Heck, not too long-ago Catholics would have been such a distinct minority in a place like Kentucky that it would have been the local Protestants who viewed Catholics as heathens.
This was my fear about The Keepers overall. It sounded not only grim, but sadly familiar. Sadistic Irish priests with powerful pals in politics and the police department. Lives ruined by oppressive Catholic schools.
And that, partly, is what The Keepers is. But it is also inspirational. And gripping. And an awful reminder of the church’s sins in both the U.S. and Ireland. (I’ll avoid big spoilers.)
If there are any heroes in this story, one is Irish American Abbie Fitzgerald, who’s been referred to as a “Grandma Nancy Drew.”
Fitzgerald attended Baltimore’s Archbishop Keough High School in the late 1960s, and fondly recalls those bygone years. Indeed, one thing The Keepers reminds you is how, not too long ago, the Catholic Church and its large Irish, Italian and Polish families were at the center of big city life.

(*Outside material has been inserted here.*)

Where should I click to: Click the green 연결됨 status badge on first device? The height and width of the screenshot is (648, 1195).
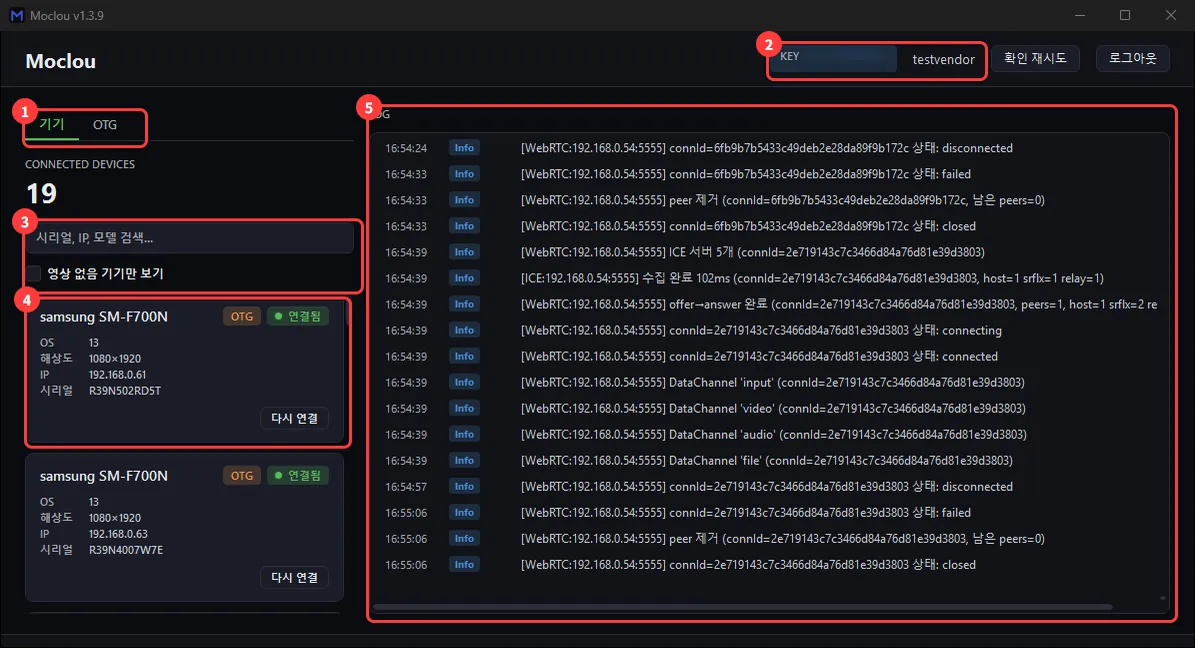tap(298, 316)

As we know now, there was a dark side to all of that.
It would be nice if The Keepers -- if historians, in general -- provided a little context to just how important, in positive ways, the Catholic Church was to these people. One reason Catholic parishes were so insular is because, for decades, Catholics were such outsiders in the U.S. that they could only rely on each other (and, eventually, political machines).
One reason students like Abbie had such fond memories of their years at Keough -- named after Francis Patrick Keough, the son of Irish immigrants, and Baltimore’s archbishop from 1947 to 1961 -- was a young nun who served as a teacher there. Her name was Sister Cathy Cesnik.
In November of 1969, Cesnik vanished. Two months later, her body was finally found. The only thing more shocking than the brutal murder was the fact that the police never found the killer.
Then, after decades passed, former Keough students began “recovering” memories of two sadistic priests at the school.
Father Joseph Maskell is described as coming from a large Irish family, presided over by a matriarch who always wanted her son to become a priest.
Maskell is accused of not only sexually abusing Keough students, but encouraging other priests, politicians and even cops -- Maskell’s brother was a big wig in law enforcement circles -- to do the same.
Once the scandal exploded in the 1990s -- when church officials were still doing everything they could to avoid confronting this problem -- Maskell was shipped to other institutions. He even spent parts of four years in Ireland, where other accusations of abuse have surfaced.
A theory eventually emerges, thanks in part, to dogged research by Abbie Fitzgerald and Gemma Hoskins, that abused students had confided in Sister Cathy, who was going to spill all of Father Maskell’s terrible secrets.
And so, she had to be silenced.
The Keepers is so powerful because while this theory may sound neat, it isn’t. Watch it yourself and decide.
When the long, final history of this dark moment in Irish and Irish American history is written, abusive priests and evasive church power brokers should be brought to justice. But we should also remember the likes of Sister Cathy, who -- if only briefly -- made the world a better place.